• _EXTRAIT FOURNI_:
- - -
# Estimation Macintosh 1987



## Goo69 (17 Octobre 2019)

Bonjour,

Je viens de récupérer de mon grand-père un Mac II de 1987 comprenant l'écran, l'UC, la souris, le clavier et les câbles. Le tout en parfait état et fonctionnel.
Le modèle : M0401Z
N° de série : 5005723
Sauriez-vous si cela pourrait encore intéresser des personnes (collectionneurs ?) et combien cela peut-il valoir aujourd'hui ?

Merci par avance pour vos conseils !

Goo


----------



## Anthony (17 Octobre 2019)

Cela peut intéresser des collectionneurs, mais ce n'est pas la machine la plus rare ni la plus recherchée. Un lot complet vaut généralement plus qu'une UC seule, surtout avec tous les autres accessoires. Généralement, les Mac II en très bon état s'échangent autour de la centaine d'euros, avec leur clavier et souris. (Et si j'en crois l'historique eBay, on est plus autour des 80 € ces derniers temps.) L'écran peut probablement faire monter les enchères, c'est un chouette modèle avec un super bon tube. Mais il n'est pas particulièrement rare non plus.


----------



## Goo69 (17 Octobre 2019)

Anthony a dit:


> Cela peut intéresser des collectionneurs, mais ce n'est pas la machine la plus rare ni la plus recherchée. Un lot complet vaut généralement plus qu'une UC seule, surtout avec tous les autres accessoires. Généralement, les Mac II en très bon état s'échangent autour de la centaine d'euros, avec leur clavier et souris. (Et si j'en crois l'historique eBay, on est plus autour des 80 € ces derniers temps.) L'écran peut probablement faire monter les enchères, c'est un chouette modèle avec un super bon tube. Mais il n'est pas particulièrement rare non plus.


Ok, dans ce cas je vais certainement le stocker quelque part.
Merci pour ces précisions Anthony !


----------



## Anthony (17 Octobre 2019)

Garde quand même un œil sur l'historique des enchères sur eBay. Le côté « tout complet » peut vraiment jouer, et faire partir ça à bon prix.


----------



## gpbonneau (17 Octobre 2019)

Goo69 a dit:


> Bonjour,
> 
> Je viens de récupérer de mon grand-père un Mac II de 1987 comprenant l'écran, l'UC, la souris, le clavier et les câbles. Le tout en parfait état et fonctionnel.
> Le modèle : M0401Z
> ...



Avec quelques photos ça serait sympa 

Les MacII sont plutôt rare en fait, la plupart ont été upgradé en MacIIx et fx, l'investissement était important (un MacPro d'aujourd'hui) et ça évoluait tellement vite qu'Apple proposait des changement de carte mère au bout d'un an ou deux pour rester au top ;-)
Regardes s'il n'a pas été upgradé...

Sinon un MacII d'origine, en état de marche en plus c'est pas si courant, 32 ans tout de même !
Il y a eu deux versions de carte mère, la deuxième avec des petits condensateurs ronds électrolytiques qui finissent par fuir avec le temps et qui endommagent la carte mère. Quelques photos de l'intérieur et je te dirais quelle version tu as ;-)

L'écran vendu avec en général, c'était un Sony Trinitron 14" badgé Apple de très bonne qualité (tube à la face avant cylindrique), qui vieillit plutôt bien.
- - -
• _SEGMENT DE DONNÉES_:
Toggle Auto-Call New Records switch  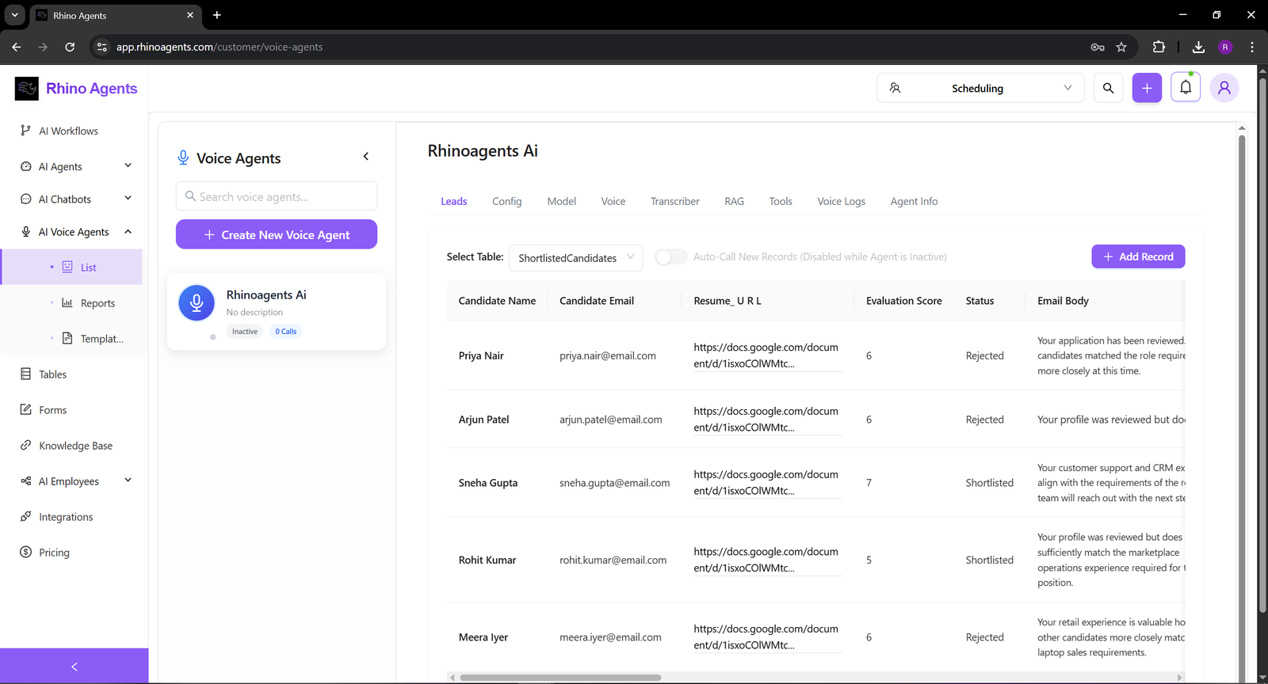(670, 257)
- - -
• _CONSIGNES_:
1. Extrayez de l'extrait fourni tout ce qui va de "Il y a eu deux" jusqu'à "vieillit plutôt bien.".
2. Dites si chacune des affirmations suivantes concorde avec l'extrait fourni, en répondant par oui ou par non et en citant textuellement le passage qui tranche. (a) Anthony indique que, d'après l'historique eBay, les Mac II se vendent plutôt autour de 80 € ces derniers temps. (b) Selon gpbonneau, c'est la première version de carte mère qui comporte des condensateurs électrolytiques susceptibles de fuir. (c) L'écran généralement vendu avec le Mac II était un Sony Trinitron 14" badgé Apple.
3. Relevez dans l'extrait fourni tous les composants que Goo69 dit avoir récupérés avec le Mac II de 1987.

• _CORRIGÉ DES EXERCICES_:
1.
Il y a eu deux versions de carte mère, la deuxième avec des petits condensateurs ronds électrolytiques qui finissent par fuir avec le temps et qui endommagent la carte mère. Quelques photos de l'intérieur et je te dirais quelle version tu as ;-)

L'écran vendu avec en général, c'était un Sony Trinitron 14" badgé Apple de très bonne qualité (tube à la face avant cylindrique), qui vieillit plutôt bien.

2.
(a) Oui : « Et si j'en crois l'historique eBay, on est plus autour des 80 € ces derniers temps. »
(b) Non : « la deuxième avec des petits condensateurs ronds électrolytiques qui finissent par fuir avec le temps et qui endommagent la carte mère »
(c) Oui : « L'écran vendu avec en général, c'était un Sony Trinitron 14" badgé Apple de très bonne qualité »

3. l'écran, l'UC, la souris, le clavier, les câbles